PDA

View Full Version : Is normalized data for sissies?



sapo
December 20th, 2005, 01:09 AM
lol..

http://www.kottke.org/04/10/normalized-data

This is a kinda of interesting text about flickr, and this PDF (http://www.niallkennedy.com/blog/uploads/flickr_php.pdf) is interesting too... but my problem is at my work, i know that we have a lot of databases gurus here, hope you guys can help me out, so here we go :cool:

I ve been coding on my own for a long time now, actually i m coding php, using php5 and firebird 1.5 as database.

At my work i m coding a kind of administrative software, in php, this software is meant to control the sellings, cash, stock, and all that stuff, of a small company.

But today i was with a normalization problem, i started to work in the cash stuff right now, but my boss still thinks that every software is like msdos was (dbf database and all that stuff), so we are aways arguing about the database, i ll try to explain.

I had 3 tables:

incoming, bills, and cash (dunno how can i explain this in english, but basically incoming is what they earn, bills is what they spent, and cash is what they have in hand).

So i had the brilliant idea to make the 3 of them become one, cause they seemed redundant for me, something like this:

When the company sells, it creates an incoming, but this incoming can be a future payment, so i have: selling_date, and received_date, and i have the same with the bills table.

So if you think about it, what is positive are the incoming, whats negative are the bills, and when i have the received_date means that i have that in CASH, so i can in just one table know exactly the same that i knew using 3 tables.

But i ve been out of this "database market" for a long time now, and i learned normalization and database years ago and stayed a lot of time without using it.

So guys, could you give me advices in this matter, is what i ve done gonna work?
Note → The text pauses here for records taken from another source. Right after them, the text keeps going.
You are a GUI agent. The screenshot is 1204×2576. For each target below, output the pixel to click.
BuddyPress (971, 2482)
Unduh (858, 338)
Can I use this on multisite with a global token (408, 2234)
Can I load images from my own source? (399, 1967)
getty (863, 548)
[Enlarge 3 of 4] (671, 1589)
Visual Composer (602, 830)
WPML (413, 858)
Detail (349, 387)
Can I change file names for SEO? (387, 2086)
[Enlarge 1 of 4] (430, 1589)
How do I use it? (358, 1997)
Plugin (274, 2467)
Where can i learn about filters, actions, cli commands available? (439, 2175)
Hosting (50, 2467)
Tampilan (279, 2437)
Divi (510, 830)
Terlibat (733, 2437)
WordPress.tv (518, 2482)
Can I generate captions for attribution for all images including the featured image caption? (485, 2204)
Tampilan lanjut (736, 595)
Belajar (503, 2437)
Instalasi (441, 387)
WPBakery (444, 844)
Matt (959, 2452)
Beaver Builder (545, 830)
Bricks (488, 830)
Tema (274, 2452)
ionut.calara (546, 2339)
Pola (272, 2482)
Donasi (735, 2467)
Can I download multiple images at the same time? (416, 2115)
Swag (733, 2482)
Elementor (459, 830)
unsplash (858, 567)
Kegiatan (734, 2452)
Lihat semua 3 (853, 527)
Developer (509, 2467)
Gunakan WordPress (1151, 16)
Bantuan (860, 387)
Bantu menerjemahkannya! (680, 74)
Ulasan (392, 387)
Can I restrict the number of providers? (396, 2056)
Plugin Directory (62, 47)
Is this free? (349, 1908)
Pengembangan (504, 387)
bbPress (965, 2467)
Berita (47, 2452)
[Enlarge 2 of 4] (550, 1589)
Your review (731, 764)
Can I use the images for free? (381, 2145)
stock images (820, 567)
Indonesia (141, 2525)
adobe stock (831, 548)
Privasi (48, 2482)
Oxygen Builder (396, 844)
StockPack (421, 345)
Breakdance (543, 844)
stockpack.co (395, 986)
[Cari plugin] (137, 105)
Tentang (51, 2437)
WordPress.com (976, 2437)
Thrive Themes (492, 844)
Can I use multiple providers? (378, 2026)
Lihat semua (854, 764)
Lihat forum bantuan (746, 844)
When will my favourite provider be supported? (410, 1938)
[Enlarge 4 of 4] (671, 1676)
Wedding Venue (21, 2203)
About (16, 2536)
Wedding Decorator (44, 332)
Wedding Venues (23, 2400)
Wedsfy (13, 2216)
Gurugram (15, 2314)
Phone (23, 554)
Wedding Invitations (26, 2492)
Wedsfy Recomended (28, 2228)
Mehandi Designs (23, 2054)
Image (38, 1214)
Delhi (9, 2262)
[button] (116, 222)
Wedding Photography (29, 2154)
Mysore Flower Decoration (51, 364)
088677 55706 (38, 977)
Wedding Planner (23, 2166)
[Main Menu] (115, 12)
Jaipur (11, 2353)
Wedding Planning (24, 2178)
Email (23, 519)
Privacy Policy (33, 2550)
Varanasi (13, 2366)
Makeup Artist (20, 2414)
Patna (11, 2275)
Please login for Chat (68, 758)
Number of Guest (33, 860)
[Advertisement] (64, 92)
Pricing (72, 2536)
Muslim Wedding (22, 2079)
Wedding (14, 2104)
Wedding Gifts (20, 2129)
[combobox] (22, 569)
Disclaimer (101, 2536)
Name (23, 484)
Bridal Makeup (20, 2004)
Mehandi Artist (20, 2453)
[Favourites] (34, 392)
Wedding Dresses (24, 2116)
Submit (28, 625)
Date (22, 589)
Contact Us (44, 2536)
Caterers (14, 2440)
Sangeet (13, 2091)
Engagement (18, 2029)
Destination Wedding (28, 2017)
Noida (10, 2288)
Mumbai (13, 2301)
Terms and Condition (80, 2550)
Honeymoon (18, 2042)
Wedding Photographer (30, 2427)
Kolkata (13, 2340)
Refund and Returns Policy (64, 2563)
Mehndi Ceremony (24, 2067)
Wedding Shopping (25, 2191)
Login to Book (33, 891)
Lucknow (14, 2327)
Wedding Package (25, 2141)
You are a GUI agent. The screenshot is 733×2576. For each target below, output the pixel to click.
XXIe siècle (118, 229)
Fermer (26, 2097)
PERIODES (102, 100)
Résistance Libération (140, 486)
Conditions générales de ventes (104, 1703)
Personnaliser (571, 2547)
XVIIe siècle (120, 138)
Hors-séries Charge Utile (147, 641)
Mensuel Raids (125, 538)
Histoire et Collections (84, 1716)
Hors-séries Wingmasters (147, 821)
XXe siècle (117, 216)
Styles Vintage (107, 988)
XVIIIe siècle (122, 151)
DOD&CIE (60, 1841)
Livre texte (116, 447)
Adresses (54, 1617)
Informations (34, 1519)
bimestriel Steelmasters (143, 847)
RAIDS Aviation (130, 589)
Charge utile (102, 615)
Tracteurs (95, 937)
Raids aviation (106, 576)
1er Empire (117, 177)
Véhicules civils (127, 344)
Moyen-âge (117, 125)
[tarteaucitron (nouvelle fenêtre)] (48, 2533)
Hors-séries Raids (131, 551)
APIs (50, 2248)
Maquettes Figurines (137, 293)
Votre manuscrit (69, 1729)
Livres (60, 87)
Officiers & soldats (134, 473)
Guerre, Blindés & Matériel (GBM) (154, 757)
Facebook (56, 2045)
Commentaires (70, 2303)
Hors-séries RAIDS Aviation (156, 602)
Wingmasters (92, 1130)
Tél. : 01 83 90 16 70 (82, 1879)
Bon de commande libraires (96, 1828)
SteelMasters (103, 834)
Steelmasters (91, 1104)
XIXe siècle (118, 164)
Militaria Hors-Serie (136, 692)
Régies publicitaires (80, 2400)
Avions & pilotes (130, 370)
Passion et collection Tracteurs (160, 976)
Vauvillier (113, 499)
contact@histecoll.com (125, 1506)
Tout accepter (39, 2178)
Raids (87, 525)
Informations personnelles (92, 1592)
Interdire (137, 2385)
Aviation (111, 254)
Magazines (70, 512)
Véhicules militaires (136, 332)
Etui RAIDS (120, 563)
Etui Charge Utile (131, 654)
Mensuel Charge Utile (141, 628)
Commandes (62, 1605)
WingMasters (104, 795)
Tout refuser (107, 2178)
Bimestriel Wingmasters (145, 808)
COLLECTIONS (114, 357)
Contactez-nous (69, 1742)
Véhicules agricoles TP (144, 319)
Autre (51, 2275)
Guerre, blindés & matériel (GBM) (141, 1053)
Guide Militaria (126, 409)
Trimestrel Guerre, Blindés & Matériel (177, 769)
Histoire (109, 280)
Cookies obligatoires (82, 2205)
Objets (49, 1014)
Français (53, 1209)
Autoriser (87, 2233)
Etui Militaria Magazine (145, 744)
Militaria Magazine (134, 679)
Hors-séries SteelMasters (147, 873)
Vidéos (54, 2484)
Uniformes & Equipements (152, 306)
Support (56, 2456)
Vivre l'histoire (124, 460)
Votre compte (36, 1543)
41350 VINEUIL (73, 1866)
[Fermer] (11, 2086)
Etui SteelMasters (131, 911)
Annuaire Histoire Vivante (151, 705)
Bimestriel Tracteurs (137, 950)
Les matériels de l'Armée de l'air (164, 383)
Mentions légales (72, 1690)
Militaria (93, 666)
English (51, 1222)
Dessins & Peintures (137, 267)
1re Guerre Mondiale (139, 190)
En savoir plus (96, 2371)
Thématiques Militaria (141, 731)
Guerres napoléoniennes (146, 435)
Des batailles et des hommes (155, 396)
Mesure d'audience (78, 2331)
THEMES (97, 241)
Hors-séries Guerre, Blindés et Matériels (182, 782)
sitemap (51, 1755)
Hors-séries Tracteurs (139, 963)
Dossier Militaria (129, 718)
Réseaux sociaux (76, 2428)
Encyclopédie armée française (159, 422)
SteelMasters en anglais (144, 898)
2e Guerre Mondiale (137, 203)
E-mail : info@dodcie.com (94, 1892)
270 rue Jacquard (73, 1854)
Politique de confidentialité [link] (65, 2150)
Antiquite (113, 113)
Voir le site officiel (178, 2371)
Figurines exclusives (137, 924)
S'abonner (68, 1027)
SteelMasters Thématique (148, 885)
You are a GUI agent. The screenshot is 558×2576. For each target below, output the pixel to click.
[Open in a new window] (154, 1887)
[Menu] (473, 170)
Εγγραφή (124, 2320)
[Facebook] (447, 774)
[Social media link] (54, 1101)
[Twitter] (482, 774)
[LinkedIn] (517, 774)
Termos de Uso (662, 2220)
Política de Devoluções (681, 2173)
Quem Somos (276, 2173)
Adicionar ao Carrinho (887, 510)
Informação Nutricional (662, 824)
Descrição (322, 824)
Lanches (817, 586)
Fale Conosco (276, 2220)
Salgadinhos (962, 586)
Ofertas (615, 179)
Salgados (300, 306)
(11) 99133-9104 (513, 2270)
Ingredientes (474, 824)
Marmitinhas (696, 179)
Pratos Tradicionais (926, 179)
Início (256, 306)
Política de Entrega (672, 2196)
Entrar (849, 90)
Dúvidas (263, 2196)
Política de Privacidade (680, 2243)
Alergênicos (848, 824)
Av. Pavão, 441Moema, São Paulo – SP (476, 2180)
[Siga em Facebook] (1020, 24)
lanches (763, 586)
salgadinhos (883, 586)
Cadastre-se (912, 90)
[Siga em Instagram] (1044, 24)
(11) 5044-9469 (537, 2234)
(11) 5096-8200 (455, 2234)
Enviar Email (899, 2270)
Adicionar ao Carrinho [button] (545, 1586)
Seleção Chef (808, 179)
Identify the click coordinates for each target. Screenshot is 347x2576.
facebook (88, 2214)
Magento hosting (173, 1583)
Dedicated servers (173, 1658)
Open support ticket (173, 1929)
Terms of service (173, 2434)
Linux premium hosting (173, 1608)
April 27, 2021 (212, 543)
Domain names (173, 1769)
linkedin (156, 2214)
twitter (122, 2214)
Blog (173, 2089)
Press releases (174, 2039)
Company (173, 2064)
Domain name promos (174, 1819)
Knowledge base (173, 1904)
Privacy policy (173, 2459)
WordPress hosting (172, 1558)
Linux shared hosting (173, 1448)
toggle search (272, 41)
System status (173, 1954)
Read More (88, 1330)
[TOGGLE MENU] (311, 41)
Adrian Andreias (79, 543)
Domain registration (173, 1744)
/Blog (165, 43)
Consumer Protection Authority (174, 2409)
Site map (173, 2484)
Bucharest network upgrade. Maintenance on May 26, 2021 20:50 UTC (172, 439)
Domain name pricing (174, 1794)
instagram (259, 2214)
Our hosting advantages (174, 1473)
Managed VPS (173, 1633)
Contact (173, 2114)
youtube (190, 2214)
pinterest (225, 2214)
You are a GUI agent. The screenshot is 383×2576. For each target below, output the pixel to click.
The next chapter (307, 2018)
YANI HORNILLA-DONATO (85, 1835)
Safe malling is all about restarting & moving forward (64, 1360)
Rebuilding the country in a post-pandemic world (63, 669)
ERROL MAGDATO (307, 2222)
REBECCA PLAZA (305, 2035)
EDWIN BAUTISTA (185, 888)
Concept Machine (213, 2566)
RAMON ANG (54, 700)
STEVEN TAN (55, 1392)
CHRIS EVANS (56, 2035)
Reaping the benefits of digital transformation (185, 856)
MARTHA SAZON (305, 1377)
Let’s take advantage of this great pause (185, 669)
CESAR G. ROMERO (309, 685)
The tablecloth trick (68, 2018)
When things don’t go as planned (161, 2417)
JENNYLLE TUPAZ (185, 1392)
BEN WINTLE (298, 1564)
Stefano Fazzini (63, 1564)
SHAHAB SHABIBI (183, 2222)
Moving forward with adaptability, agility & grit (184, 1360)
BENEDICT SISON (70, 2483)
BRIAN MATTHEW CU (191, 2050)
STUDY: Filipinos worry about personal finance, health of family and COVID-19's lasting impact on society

Anyone got a better solution for this "cash" stuff?

thanx in advance, hope you can understand, cause my english vocabulary is kinda rusty you know :D

LordHunter317
December 20th, 2005, 05:51 AM
Posting schema would be helpful (preferably before and after) as while I think I understand your problem, I'm having troubles visualizing it. Any reasonable sane SQL would suffice, or an ERD or something.

LordHunter317
December 20th, 2005, 05:53 AM
I should point out having read that blog post, the guy from flickr has no clue as to why normalization is performed, and should just be ignored. Normalization is preformed so that there's only one copy of the data. That's a good thing, as it means when you change something, you only have to change it once and you know it's done. If you have multiple copies, you have to change all of them. Missing even one means your data is wrong and that's a very bad thing. Performance doesn't matter if you give wrong answers.

blastus
December 20th, 2005, 09:44 AM
My personal opinion on this is that all data models should be normalized unless there is a very good reason not too. There are a few cases where a fully normalized (3rd NF) data model may not be the best choice. For example, star schemas, are particularly useful in data warehouses where data analysis must be performed on large amounts of data and on multiple levels of aggregation. A star schema consists of a normalized fact table and several denormalized dimensional tables. One company I worked for used DB2 and star schemas to drive a data warehouse containing hundreds of multimillion row tables. The fully normalized alternative to the star schema is the snowflake schema, but generally queries on a star schema are simpler and perform better than queries on a snowflake schema.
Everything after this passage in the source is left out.